Aim of the exercise ::
Resume the article about Uma Ramakrishnan receiving the 2016 Parker/Gentry award, starting after its last sentence and ignoring the rows that follow it.

Selected passage ::
──────────────────────────────

The Field Museum in Chicago has awarded the 2016 Parker/Gentry award to Uma Ramakrishnan, an Indian conservation geneticist who has worked extensively on population genetics, evolutionary history and conservation of tigers and other mammals in India.

Ramakrishnan is the first Indian to receive the award.

Each year, the Parker/Gentry Award is given to “an outstanding individual, team or organization in the field of conservation biology whose efforts have had a significant impact on preserving the world’s natural heritage and whose actions and approach can serve as a model to others.” Merlijn van Weerd, a crocodile conservationist who works with the critically endangered Philippine crocodile, received the award last year. In 2014, Rhett Butler, founder of mongabay.com, won the prize.

“Uma is an original thinker and innovator,” tiger expert Ullas Karanth, who is the Director for Science Asia at Wildlife Conservation Society, told Mongabay. “I consider her India’s top conservation geneticist, and one of the best in the world.”

Uma Ramakrishnan is the first Indian to win the award. Photo courtesy of Field Museum, Chicago.
Uma Ramakrishnan is the first Indian to win the award. Photo courtesy of Field Museum, Chicago.

Ramakrishnan is currently an Associate Professor at the National Centre for Biological Sciences (NCBS) in Bangalore, India. Among her achievements is the development of genetic tools that can help identify individual tigers from their scat or feces.

Ramakrishnan calls this development “huge”. “Without the constraints of needing invasive samples like blood or tissues, sample collection from a far wider area became much simpler,” she said in a statement.

Using these genetic tools, Ramakrishnan’s team found that India’s tigers have about 60 to 70 percent of the genetic variation found in the entire species, making India an important place for tiger conservation.

──────────────────────────────

Supplied information ::
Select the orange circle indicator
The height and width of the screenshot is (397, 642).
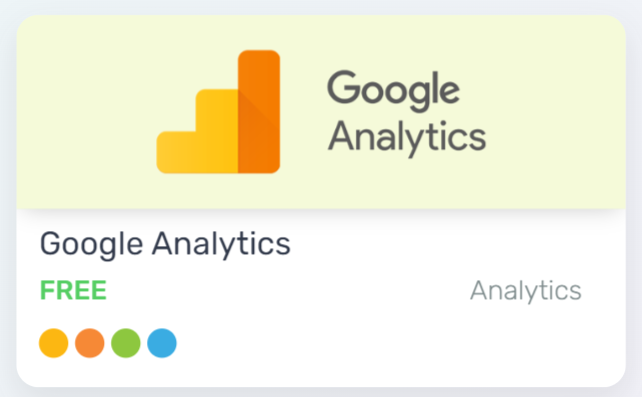[90, 343]
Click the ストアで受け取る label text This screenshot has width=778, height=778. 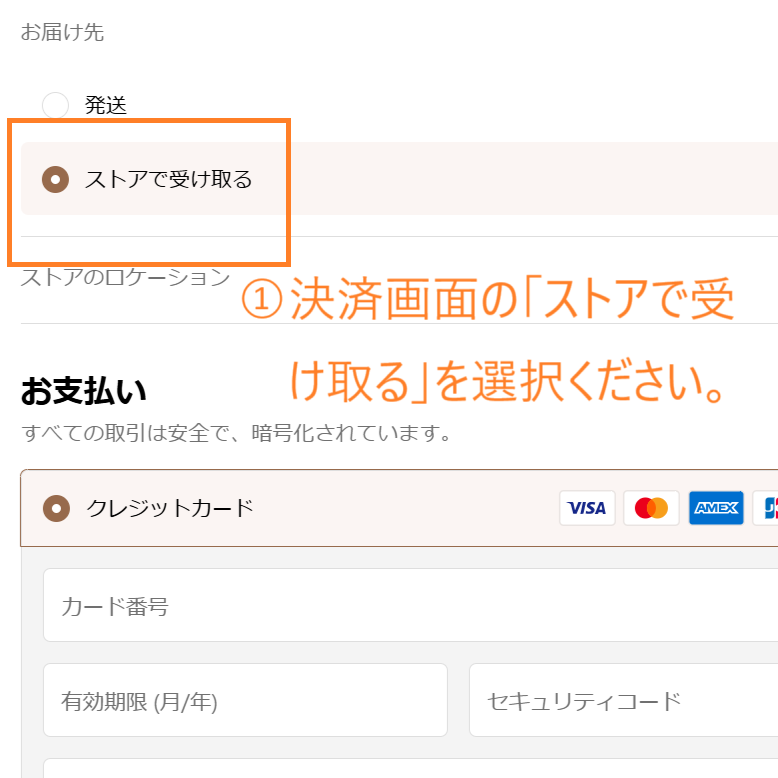(x=168, y=180)
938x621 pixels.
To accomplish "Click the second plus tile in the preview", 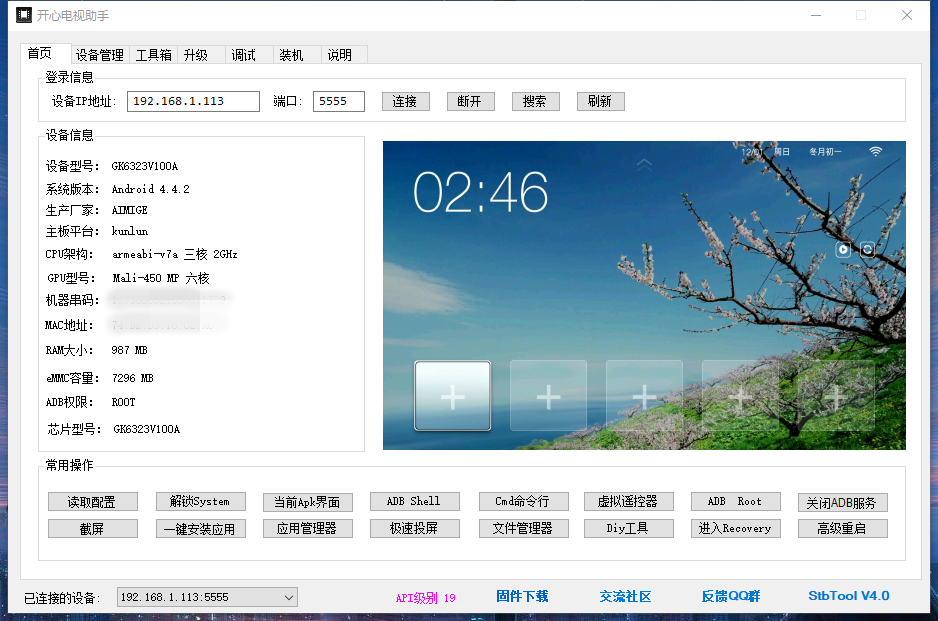I will tap(548, 396).
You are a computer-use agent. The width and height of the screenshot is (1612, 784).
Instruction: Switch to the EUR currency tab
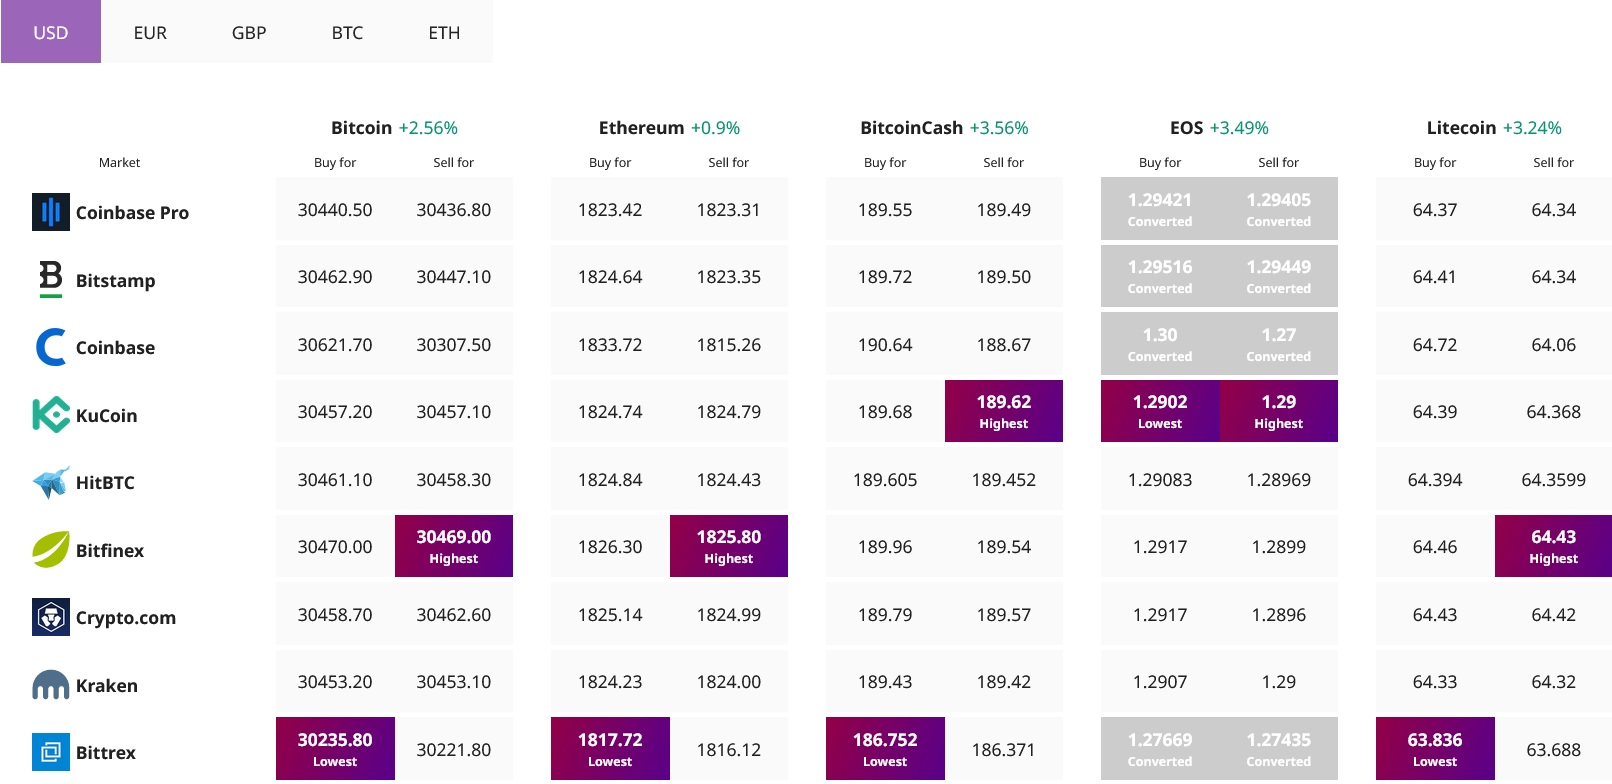pyautogui.click(x=150, y=32)
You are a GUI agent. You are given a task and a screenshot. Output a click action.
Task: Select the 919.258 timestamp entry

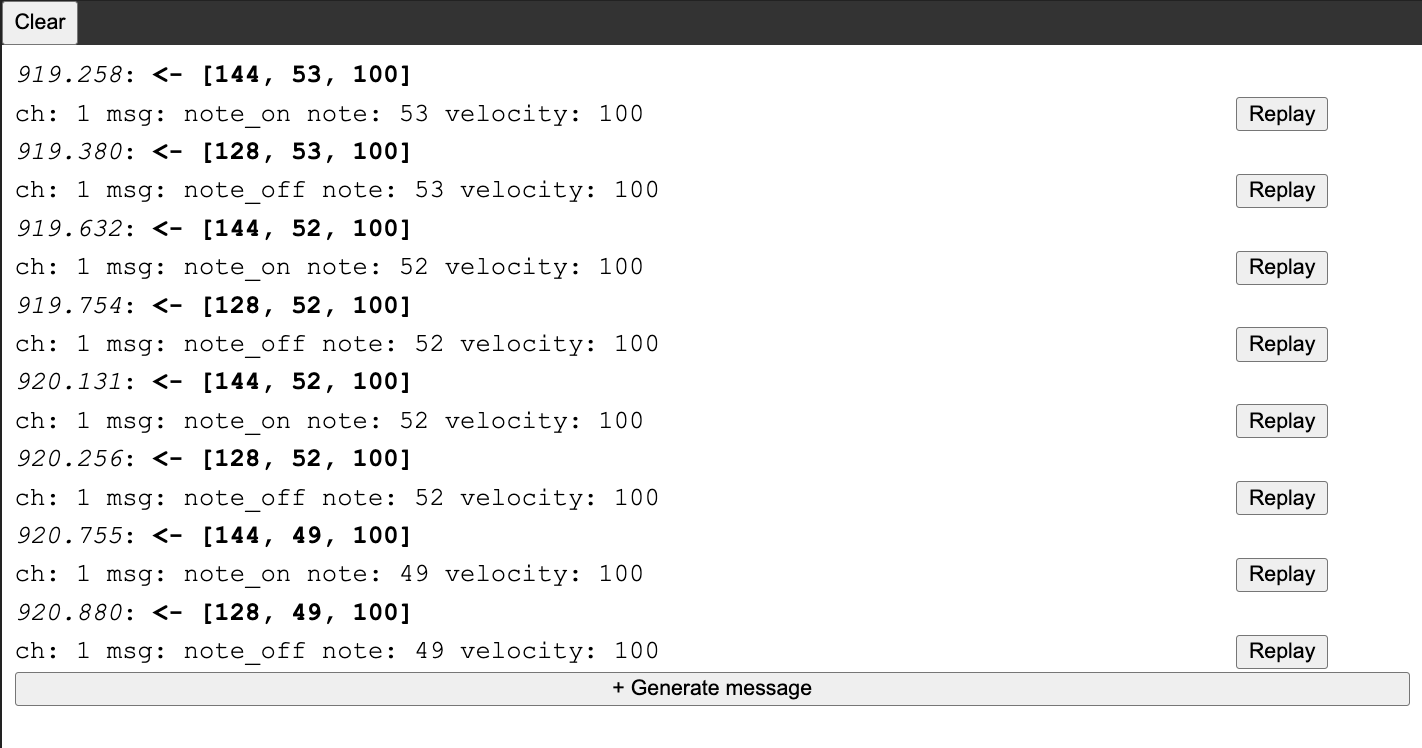69,75
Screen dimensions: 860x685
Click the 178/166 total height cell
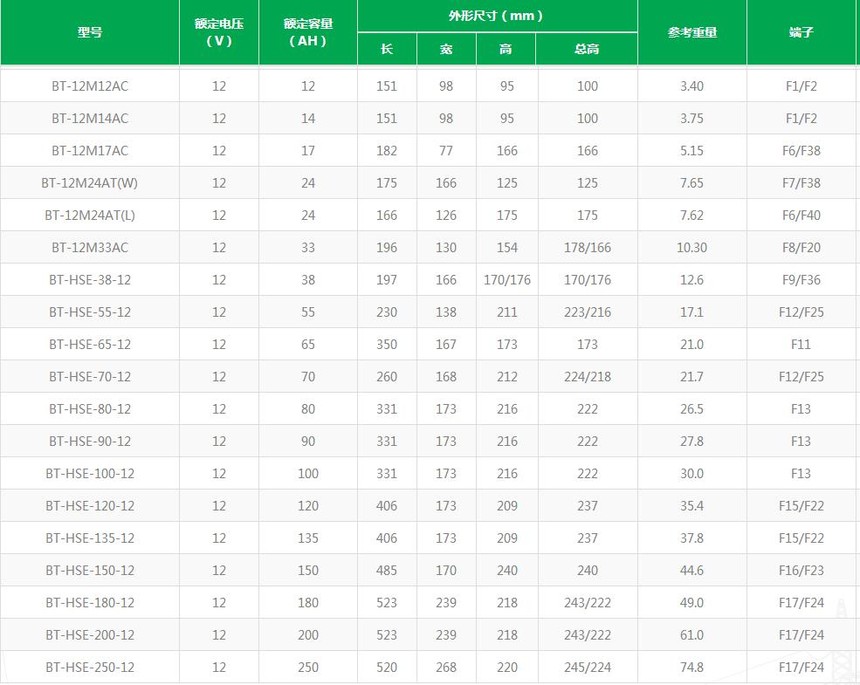click(x=587, y=248)
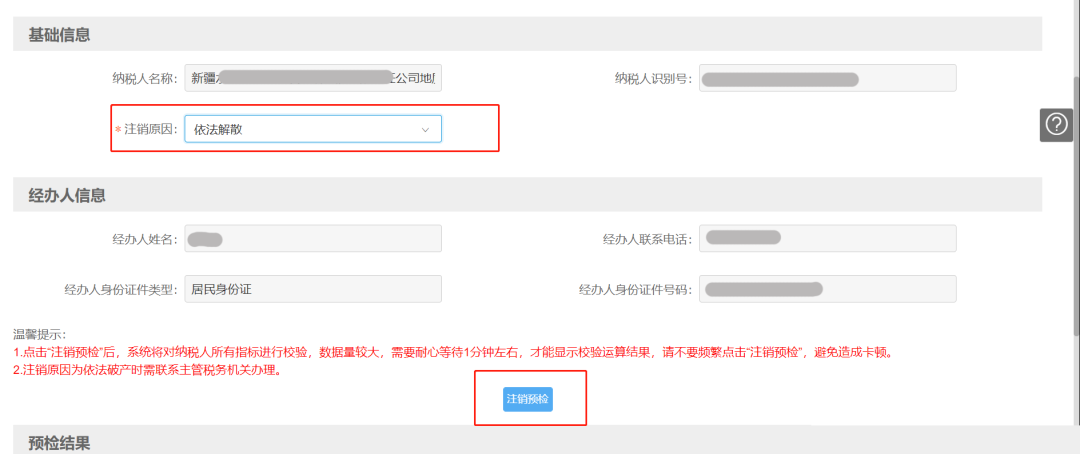Click the 纳税人名称 input field
Image resolution: width=1080 pixels, height=454 pixels.
coord(312,78)
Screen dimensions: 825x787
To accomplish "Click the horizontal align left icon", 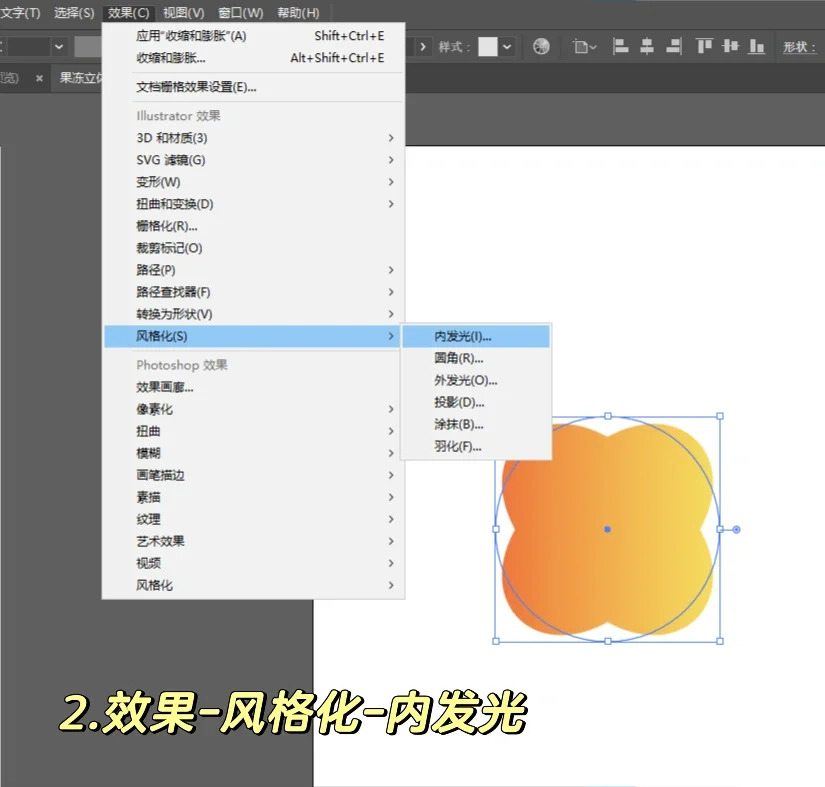I will [620, 47].
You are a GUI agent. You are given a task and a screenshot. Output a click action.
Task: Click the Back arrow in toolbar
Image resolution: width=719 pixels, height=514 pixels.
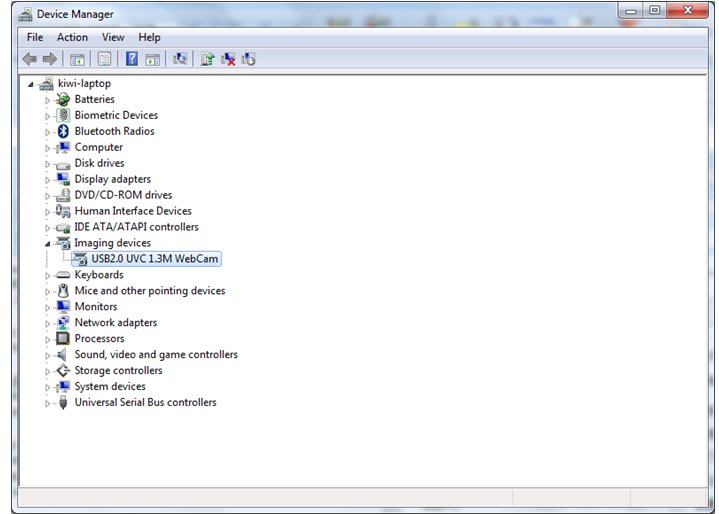click(x=30, y=59)
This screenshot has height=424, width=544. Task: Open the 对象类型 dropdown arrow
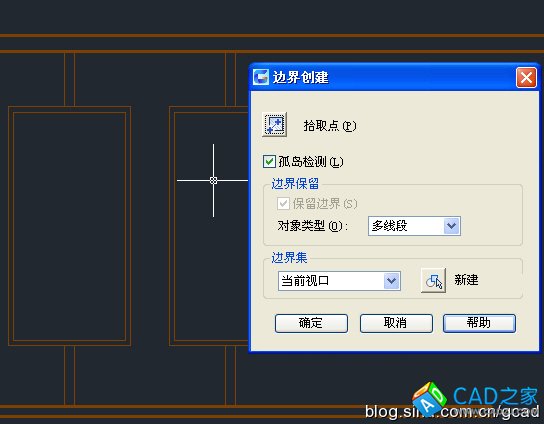(452, 226)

──────────────────────────────

Task answer ::
Ramakrishnan has also used these tools to peer into the genetic past of tigers in India. By comparing DNA from 200-year old tiger skins from the British Museum with that of tigers that remain today, her team has shown that modern-day tigers in India are mostly inbred, with very little genetic variation. Her work has also demonstrated that much of India’s tigers today live in small, isolated populations, with little or no connectivity.

“Uma’s pioneering genetic research has helped tiger conservation in a number of ways, from improving our ability to count tigers, to documenting connectivity (or lack thereof) among protected areas, to tracing the origins of confiscated black market tiger parts,” John Goodrich, Senior Director of Tiger Program-Panthera, told Mongabay. “This has improved our ability to track tiger numbers and evaluate conservation interventions, prevent isolation of key tiger reserves, and track tiger trade.”

Uma Ramakrishnan is the first Indian to receive the Parker/Gentry award. Photo by Prasenjeet Yadav.
Uma Ramakrishnan is the first Indian to receive the Parker/Gentry award. Photo by Prasenjeet Yadav.

While Ramakrishnan focuses on tigers, she also uses her expertise to understand drivers of genetic variations in birds, bats, and various other species.

Winning the award is an honor, Ramakrishnan told Mongabay.

“It’s wonderful that our approach of using genetic data is viewed now as important to conservation,” she said. “Over the next few years I hope that we will be able to integrate genomic technology into our methods, and move towards globally applicable, cheap and fast tools in conservation genetics of tigers. I hope that we will be able to interface with policy and translate our science into action that will secure the future of tigers.”